The Attleboro Historical Commission is responsible for identifying, evaluating, preserving and protecting the city's places and assets of historic importance. The commission meets at 6:45 p.m. on the second Monday of each month, except for July and August, at the Attleboro Public Library.
Like many communities in Massachusetts, Attleboro was named by its earliest residents for a town they left behind in England. The territory it occupies today was first settled in 1634, a mere 13 years after the Pilgrims landed in Plymouth. The Town of Attleborough was incorporated in 1694 from part of Rehoboth known as the North Purchase.

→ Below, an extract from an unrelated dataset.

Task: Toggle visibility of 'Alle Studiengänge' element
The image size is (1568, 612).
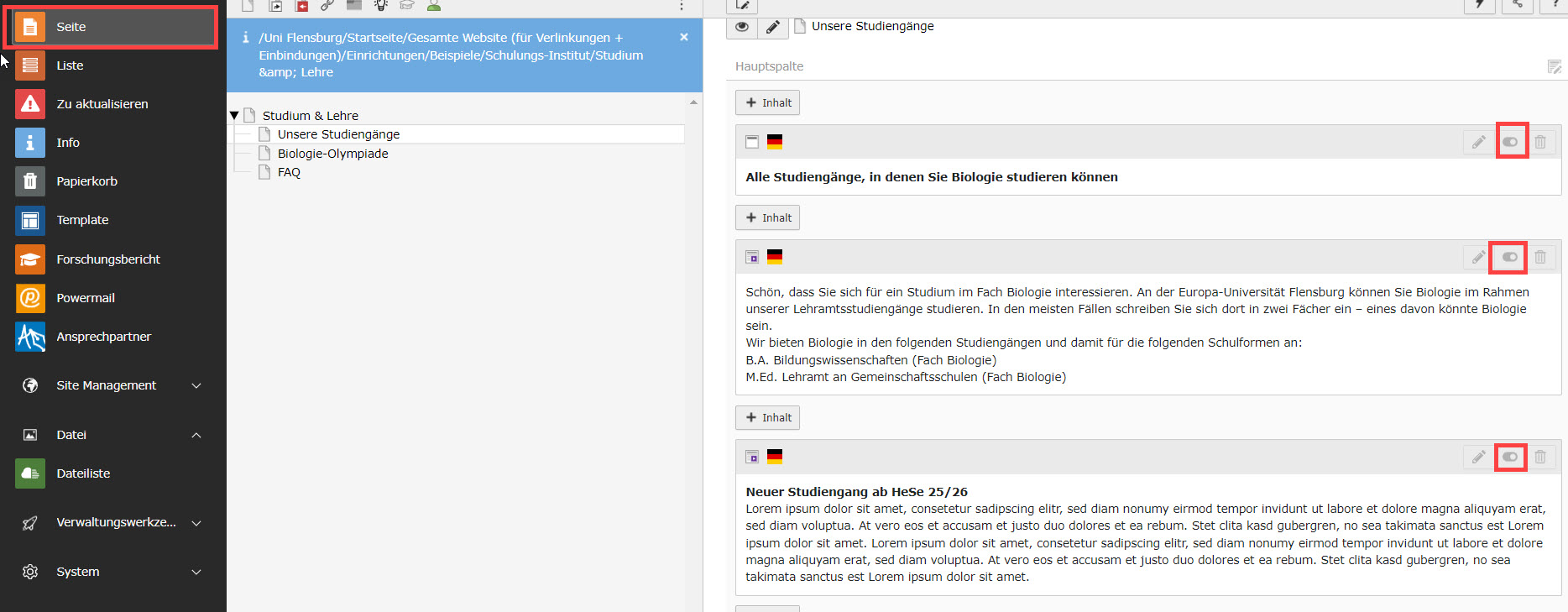Action: 1510,142
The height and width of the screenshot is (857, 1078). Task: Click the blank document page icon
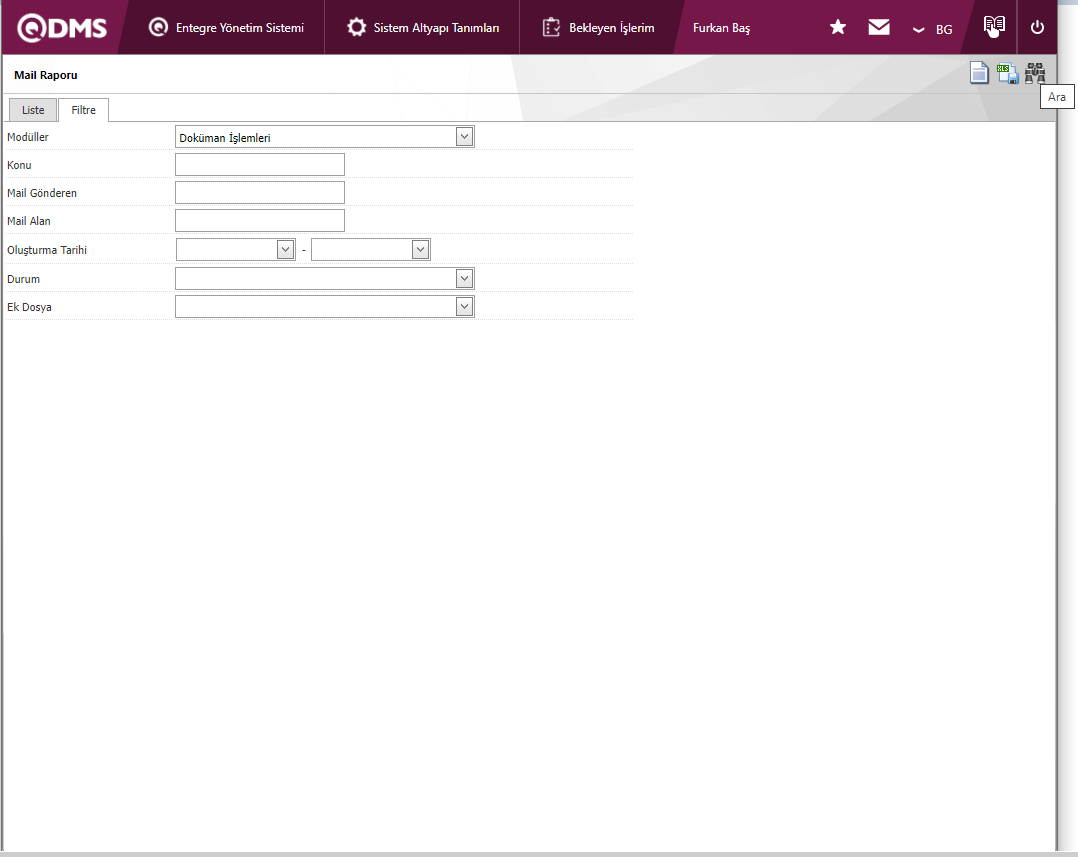point(980,73)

Until 1745, Attleborough included what now is Cumberland, Rhode Island. Another original part of the town, North Attleborough, became a separate community by voter referendum in 1887. Attleboro became a city in 1914 and with that change in its form of government, dropped the final "ugh" from its name.
Remembering Our Town Crier
The Attleboro Historical Commission and Attleboro Historical Volunteers have collaborated on a collection of reminiscences about one of our city's most colorful and memorable characters: Town Crier Larry Fitton. The booklet is available now and proceeds support efforts to preserve Attleboro History.
Branching Out From Local Roots
What did an early mayor of St. Louis, Missouri, the historian who wrote The Death of a President and the actor who played Lt. Col. Henry Blake in the movie M*A*S*H all have in common? John Daggett, William Manchester and Roger Bowen were all born in Attleboro.